Terri Apter reveals how everyday judgments impact our relationships and how praise, blame and shame shape our sense of self.

Passing Judgement

Passing Judgement

Judgment begins early on in our lives.

By the age of one year, a child judges others, preferring, for example, those who are cooperative to those who are selfish to others – that’s important because it shows that’s not just a response about how someone is treating them.

Positive judgments from others help the baby’s brain grow.

Being praised (admired) releases chemicals that facilitate new neural connections in the infant’s brain.  Blame – which encompasses disapproval and neglect – releases the chemical cortisol.  Persistent and prolonged exposure to cortisol is toxic to the developing brain.

Yet some compliments undermine our motivation.

Our need for praise is not just for random or routine compliments.  We need praise that reflects us - our own values and goals.  Sometimes praise is used to control others and remind them of what is expected of them.

Myth: Women care more than men about pleasing other people.

Fact: This isn’t an essential or fixed feature of female psychology; this is a feature of who has more power.  Those who have less power tend to monitor the judgments of those who have more power, and those who have less power try harder to please those with power.

Myth: Women take criticism more personally than men, and hence are more difficult to work with.

Fact: In my research into praise and blame in the workplace, I found that women were more accustomed to neutral or critical feedback, and managed it better than men, who were likely to be defensive, blaming the critical appraiser rather than learning from him/her.

Myth: Women are more likely to shy away from interpersonal conflict than men.

Fact: In close interpersonal relationships (particularly couples) women are more robust than men.  Men experience higher levels of physiological stress such increased blood pressure and heart rate. This explains why men often shut down (or “stonewall”) in arguments. 

Myth: Women have a rougher time than men on social media.
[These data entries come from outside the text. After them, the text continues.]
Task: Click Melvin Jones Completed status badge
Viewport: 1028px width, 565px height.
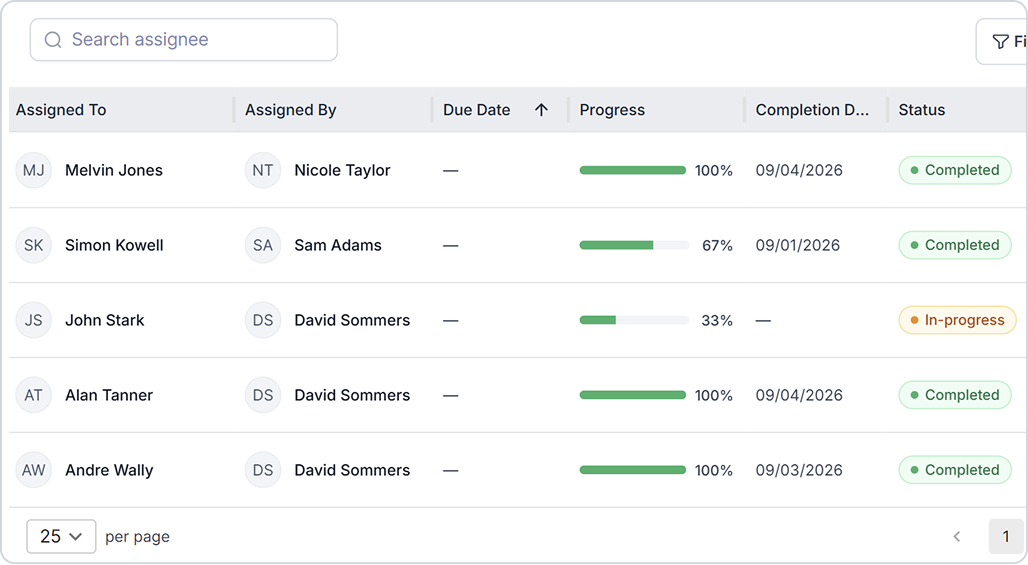Action: [955, 170]
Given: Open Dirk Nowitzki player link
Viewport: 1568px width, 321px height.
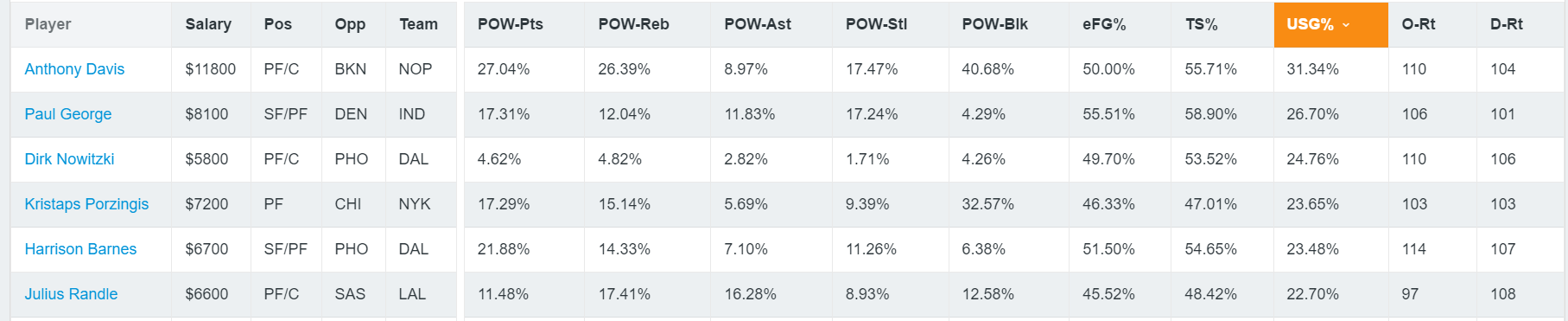Looking at the screenshot, I should pos(69,159).
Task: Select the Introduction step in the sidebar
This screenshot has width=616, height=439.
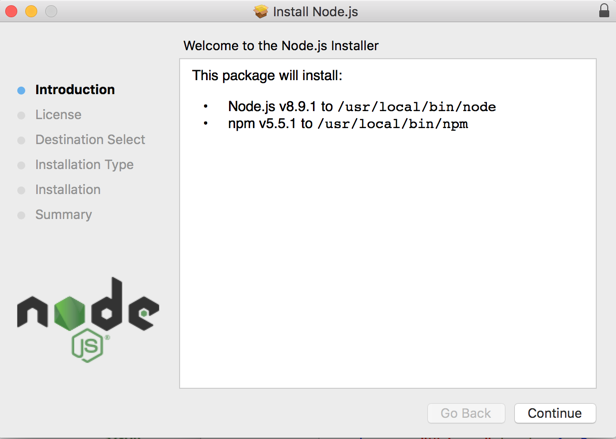Action: tap(75, 90)
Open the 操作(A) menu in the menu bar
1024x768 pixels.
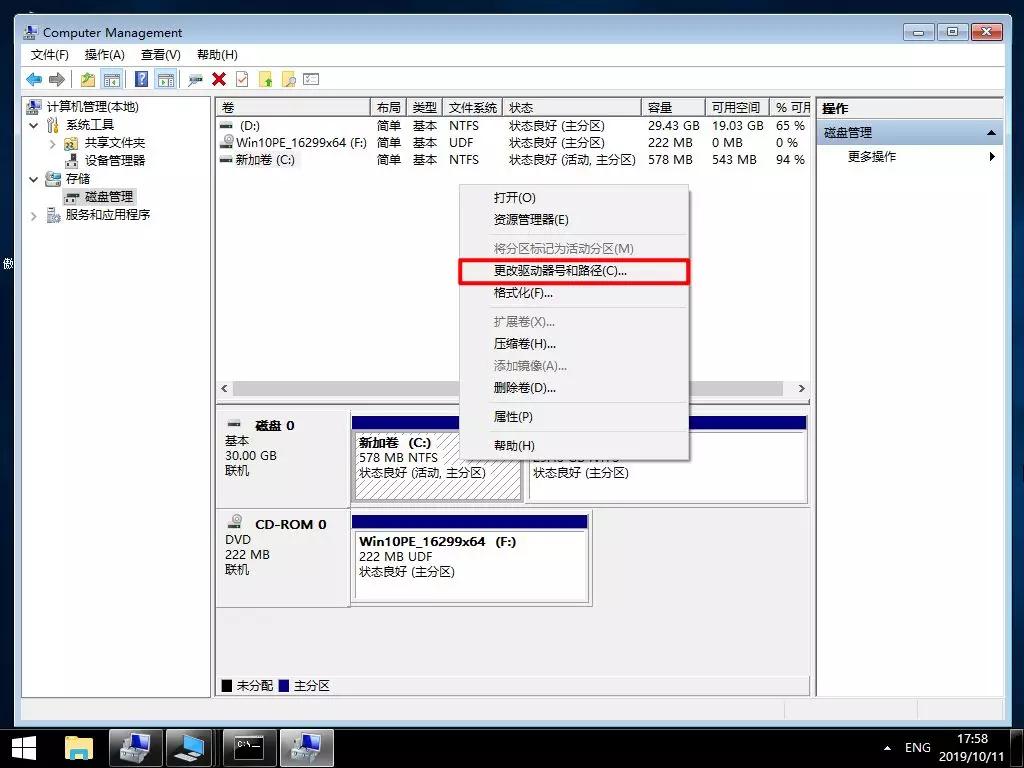104,54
Fact: To address the crucial question of gender on social media we have to look at context.  The most careful studies show that on a site such as the dating site Tindr women post negative views as often as men, though on other sites between 60 and 75% of abusive comments come from men).  More male public figures receive social media abuse, and during the last election, male candidates got more social media abuse than women candidates. 

Myth:  “This can’t be right!  Misogyny is everywhere on social media.”

Fact: When a woman is trolled on social media the abuser usually does use misogyny.  This is such an insidious, disrespectful and intimidating device that it makes a huge, lingering negative impact; but that does not mean there is more abuse directed towards women than towards men.

Myth:  We would be better off if we weren’t judgmental.

Fact: We often think this because we confuse being judgmental with making negative judgments; but our judgment meter navigates both positive and negative judgment. Our brains are the brains of social animals, and we need to judge others and monitor their judgments of us. 

Reflecting on our judgments is a lifelong task.

Awareness of how our judgments work, learning when to trust them and when to challenge them will help us manage praise and blame in our own relationships, both personal and professional.